Tuesday, September 28, 2010

Index, Diagram and Precedent

1. Precedent

 

Current architectural discourse has relied heavily on the indexical processes to help clarify and qualify architecture. However, the diagram, as used today, significantly differs from its origin. Today, the diagram is used in critical response to the basis of modernism. In order to understand continuity, the role of the indexical diagram, as an instrument of operations in coding Architecture, must be reconsidered. The fact that the diagram opened a critical gap, allowing us to penetrate the structure of certain architectural works, ultimately influenced our desire for precedent.

 

Indexicality has evolved through variants of semantic rules (via process) and tools (like the diagram), which were given to us through groups such as the New York Five, and continues to develop even today. Though significant, there is a need to go beyond the precedent founded in the American academic indexical process, whose legacy still prevails in different degrees.

 

Through indexicality originally presented a way to use architecture basically as a secondary text and organization strategy, educators now view such methods as a disconnection between architecture as a discipline and architectural history and theory. However, such methodologies as a reflection prove the importance to be closer to architecture. How then, does architectural discourse leave the post-structural position in favor of something closer to architecture as we have always known it?

Indexicality is defined by rules that state that relationships exist between mutually implied existences of sign vehicle token (i.e. icon, index or symbol) and certain aspects of the context of discourse. “The indexical sign token presupposes the aspect of the speech situation and is referentially uninterpretable without some knowledge of context.” (1) Thus, in order to fully understand architecture one must be aware of said context in order to articulate such rules. As such, Architecture requires independent references. These rules suggest a distinction from organization and architecture. However in contemporary discourse architecture cannot respond only to its claims for interiority. While in language one might argue indexicality as referential or non-referential, though Architecture takes a more complicated position: do you call the argument of form referential or architecture of not?

In the past many scholars, notably Silverstein, argued that occurrences of non-referential indexicality entailed not only the context-dependent variability of the speech event, but also increasingly subtle forms of indexical meaning. (2) How is this interpreted in architecture? Architecture depends on its own references but is also conditioned to higher or outside levels of meaning and integration: Architecture today is intellectually, methodologically and materially connected to other fields, and processes are affected by logics traditionally defined as lying outside the field.

1) Silverstein, Michael. "Shifters, Linguistic Categories, and Cultural Description." In Meaning in Anthropology. K. Basso and H.A. Selby, Eds. Albuquerque: School of American Research, University of New Mexico Press, 1976.

2) Silverstein, Michael. "Indexical order and the dialectics of sociolinguistic life". Elsevier Ltd., 2003.

2. Non-Precedent

 

The index that is interested to discuss would be the one that relates to affect. Affective meaning is seen as "the encoding, or indexing of speakers emotions into speech events. The interlocutor of the event “decodes” these verbal messages of affect by giving "precedence to intentionality" that is, by assuming that the affective form intentionally indexes emotional meaning.  Affective forms enable speakers to index emotional states through varying linguistic mechanisms. (3) These indexes become important in application to other forms of non-referential indexicality, such as sexual or social identity indices. In architecture this process becomes particularly interesting; the simple prerogative is how to induce these intentions for emotion and sensuality into architecture?

● Record extracts
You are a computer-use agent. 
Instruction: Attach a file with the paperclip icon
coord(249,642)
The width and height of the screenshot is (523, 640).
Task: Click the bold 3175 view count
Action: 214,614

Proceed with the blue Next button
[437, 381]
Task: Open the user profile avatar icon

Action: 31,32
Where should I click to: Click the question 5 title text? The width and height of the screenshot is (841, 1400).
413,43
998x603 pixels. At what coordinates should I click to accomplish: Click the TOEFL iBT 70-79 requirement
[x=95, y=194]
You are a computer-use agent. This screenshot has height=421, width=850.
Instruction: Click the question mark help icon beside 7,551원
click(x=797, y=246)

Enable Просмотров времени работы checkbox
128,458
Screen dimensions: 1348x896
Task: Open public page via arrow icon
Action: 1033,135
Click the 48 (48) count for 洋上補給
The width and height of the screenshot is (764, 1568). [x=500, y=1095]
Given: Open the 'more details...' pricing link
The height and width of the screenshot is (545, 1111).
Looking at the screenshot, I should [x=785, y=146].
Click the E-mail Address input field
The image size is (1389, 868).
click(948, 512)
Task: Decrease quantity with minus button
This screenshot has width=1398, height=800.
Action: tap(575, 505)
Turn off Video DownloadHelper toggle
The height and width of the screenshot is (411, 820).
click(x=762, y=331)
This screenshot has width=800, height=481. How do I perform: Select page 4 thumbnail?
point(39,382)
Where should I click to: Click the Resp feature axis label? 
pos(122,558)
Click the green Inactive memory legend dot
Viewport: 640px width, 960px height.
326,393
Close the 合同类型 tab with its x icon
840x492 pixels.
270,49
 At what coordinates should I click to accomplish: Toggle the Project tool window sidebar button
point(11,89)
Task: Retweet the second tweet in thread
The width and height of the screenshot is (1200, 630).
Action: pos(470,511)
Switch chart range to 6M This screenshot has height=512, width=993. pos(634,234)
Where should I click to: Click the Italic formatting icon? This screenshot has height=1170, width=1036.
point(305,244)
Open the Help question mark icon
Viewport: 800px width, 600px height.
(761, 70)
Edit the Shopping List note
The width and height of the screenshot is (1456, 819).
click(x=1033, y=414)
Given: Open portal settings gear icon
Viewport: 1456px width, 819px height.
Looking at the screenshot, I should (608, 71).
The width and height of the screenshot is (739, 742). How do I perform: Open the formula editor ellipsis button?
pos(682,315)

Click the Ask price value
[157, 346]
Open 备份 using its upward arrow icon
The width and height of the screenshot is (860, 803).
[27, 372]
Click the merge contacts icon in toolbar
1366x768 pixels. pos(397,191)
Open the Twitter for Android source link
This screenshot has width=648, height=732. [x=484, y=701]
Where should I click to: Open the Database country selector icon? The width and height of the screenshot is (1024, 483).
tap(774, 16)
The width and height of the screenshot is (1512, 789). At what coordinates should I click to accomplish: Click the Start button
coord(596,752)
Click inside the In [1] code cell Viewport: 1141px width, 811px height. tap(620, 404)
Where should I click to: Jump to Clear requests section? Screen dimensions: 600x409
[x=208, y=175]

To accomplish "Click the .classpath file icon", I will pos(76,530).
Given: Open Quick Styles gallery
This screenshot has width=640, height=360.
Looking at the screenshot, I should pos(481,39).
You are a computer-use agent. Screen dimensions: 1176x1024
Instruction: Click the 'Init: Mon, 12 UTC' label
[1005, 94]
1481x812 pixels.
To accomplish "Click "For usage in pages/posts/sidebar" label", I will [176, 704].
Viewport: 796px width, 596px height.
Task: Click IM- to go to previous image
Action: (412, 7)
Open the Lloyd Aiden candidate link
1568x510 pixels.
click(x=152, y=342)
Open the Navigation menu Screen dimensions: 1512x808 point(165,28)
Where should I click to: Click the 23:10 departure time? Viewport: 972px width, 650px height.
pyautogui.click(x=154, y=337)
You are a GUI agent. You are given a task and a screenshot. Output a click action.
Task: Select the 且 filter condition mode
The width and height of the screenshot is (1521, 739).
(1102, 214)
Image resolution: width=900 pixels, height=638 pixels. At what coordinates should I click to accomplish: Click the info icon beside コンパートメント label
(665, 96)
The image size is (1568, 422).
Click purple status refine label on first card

● What this exercise asks
1. Name the kinds of sign vehicle token that the essay on index and diagram lists in parentheses.
2. Reproduce the essay on index and diagram word for word, everything from "1. Precedent" down to "desire for precedent.".
The items above come from a separate source and are unrelated to the essay on index and diagram.

● Solved problems
1. icon, index, symbol

2.
1. Precedent

 

Current architectural discourse has relied heavily on the indexical processes to help clarify and qualify architecture. However, the diagram, as used today, significantly differs from its origin. Today, the diagram is used in critical response to the basis of modernism. In order to understand continuity, the role of the indexical diagram, as an instrument of operations in coding Architecture, must be reconsidered. The fact that the diagram opened a critical gap, allowing us to penetrate the structure of certain architectural works, ultimately influenced our desire for precedent.